Appeal for action – Last chance for a real deal to address the defining challenge of our century.

It is significant progress that 146 countries, covering almost 87% of global emissions have submitted their reduction plans ahead of the climate summit in December. However this will still not be enough to cap global warming to 2 degrees. On the one hand wonderful things are happening but on the other, powerful dynamics are still working hard to destroy the livelihoods of other people.
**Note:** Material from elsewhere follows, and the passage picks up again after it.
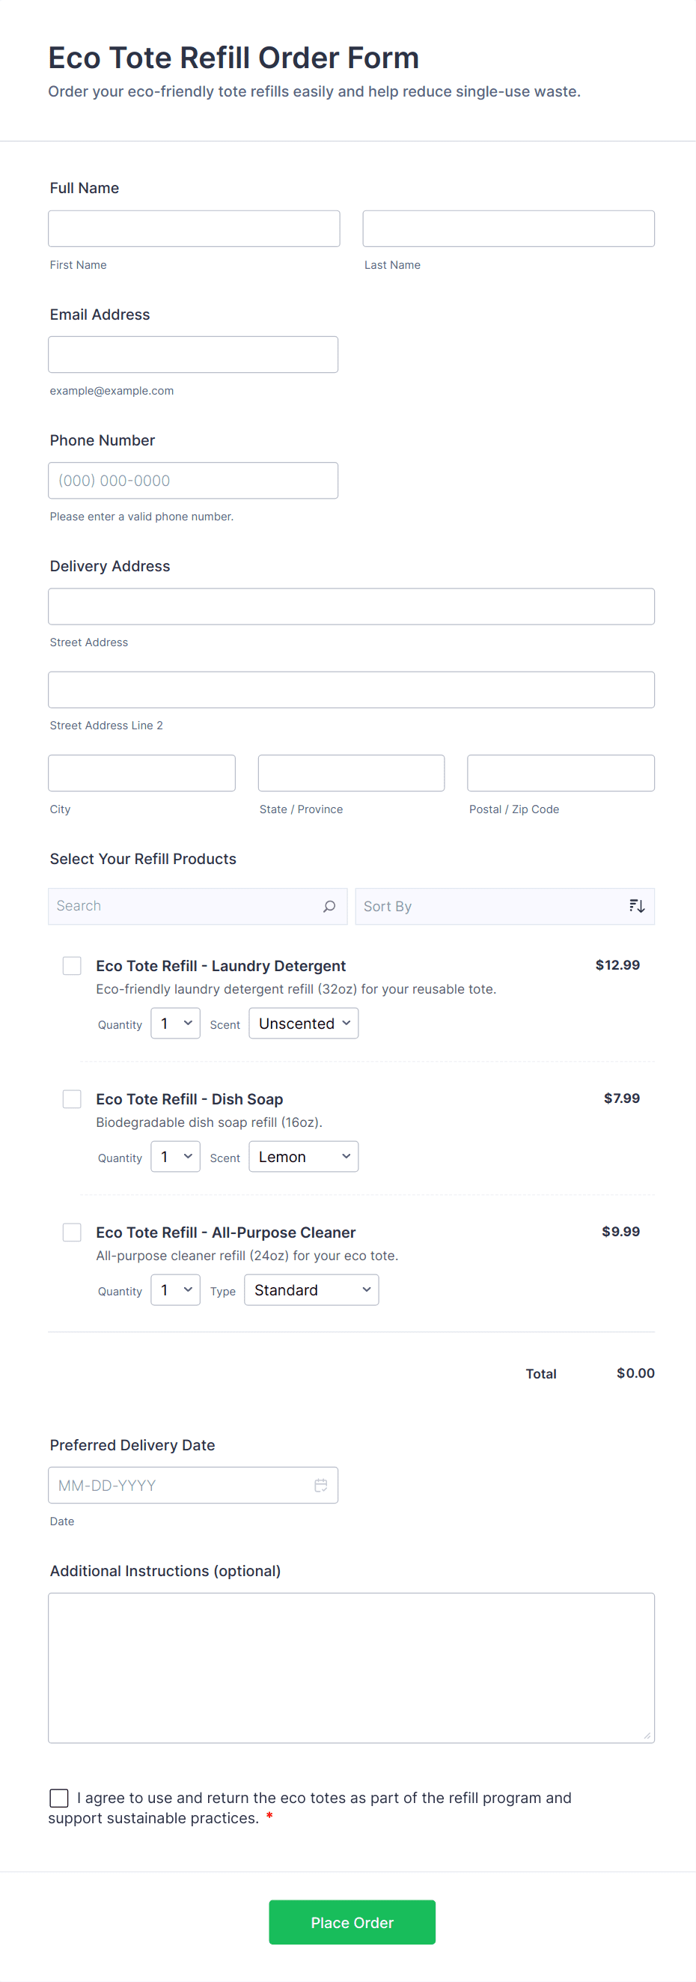Open the calendar date picker icon
The image size is (696, 1982).
point(321,1485)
Many key countries are boldly coming out and unveiling ambitious and inspiring initiatives for protecting our ecosystems, whether it’s protected ocean reserves or the divestment movement, something is beginning to stir. Whilst climate change poses a grave danger to the most vulnerable people in society and increases poverty and inequality, we also know that national benefits outweigh the costs. The impacts of inaction will be much greater than if we continue with our current lifestyles. In the meantime it is very encouraging to see that the means to change are already within reach. The cost of solar and wind energy for instance is dropping rapidly, consequently weakening even more the argument for fossil fuels. The VW emissions scandal could potentially be the catalyst that sees the end of petrol vehicles. Momentum is building up towards the COP21 in Paris but we only have one planet. We need to drastically change attitudes to how we consider our whole economic and social systems fitting together.
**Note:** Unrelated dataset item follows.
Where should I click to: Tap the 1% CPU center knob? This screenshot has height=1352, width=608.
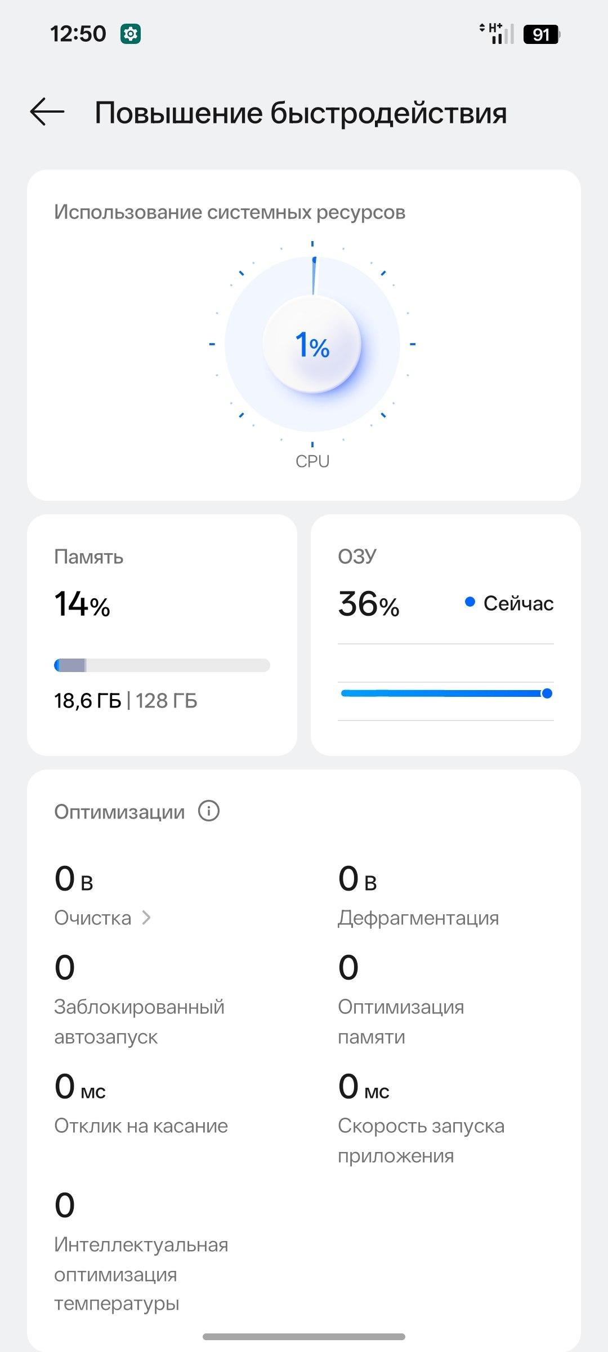click(x=312, y=344)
This time it is in Europe again so it is our chance to show clear direction and lead the initiatives. François Hollande as hosting President in France and Laurent Fabius, the minister in charge are doing an excellent job of this but it depends on all of us. A re-run of Copenhagen in 2009 needs to be avoided at all costs and we need to stop letting the climate question pull us in different directions. Subsequently dealing with climate-related crises will surely be a topic on the agenda next. Evidently the EU is not able to deal coherently with the current refugee crisis. Further conflicts of land, food and water will only likely become worse if we don’t address the causes. Currently it is precisely this that is not being recognised, the cause forcing people to move or migrate. We should perhaps consider already establishing a recognised climate-refugee status. In any case we need to cooperate more and also have in place concrete plans to adapt and mitigate further crises.

The migration issue is also one that is spreading fear and anxiety across the continent. It also highlights a lot of divisions. Correspondingly we need to address anxieties about a sustainable transition in the right way to ensure people don’t lose out and instead embrace change positively because we urgently need to pave the way to a sustainable transition and a new way of organising our societies. This really is the last chance for international cooperation on climate. It will be an enormous test. However as addressed in the articles in this magazine issue, the barriers to climate action are often domestic politics.
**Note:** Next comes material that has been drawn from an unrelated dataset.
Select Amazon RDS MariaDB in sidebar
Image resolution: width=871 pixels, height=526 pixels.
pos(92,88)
It is precisely domestic politics that leads us to our other big focus of this magazine issue: the EU referendum in the UK. David Cameron is once again being herded by internal party conflicts rather than having his country and its citizens welfare as a priority. Rather than taking best lessons from other referendas, this debate is already playing on the fear and anxiety of the citizens and is really promoting either a departure from the EU project or an opt-out. Conversely everything points to needing more Europe not less. That is why we need a strong European leadership.

Ultimately EU leaders need to bring a new generational, historically-defining project to the fore which will magnetise its people. The transition to a sustainable future in all its economic, social and welfare virtues provides this connection.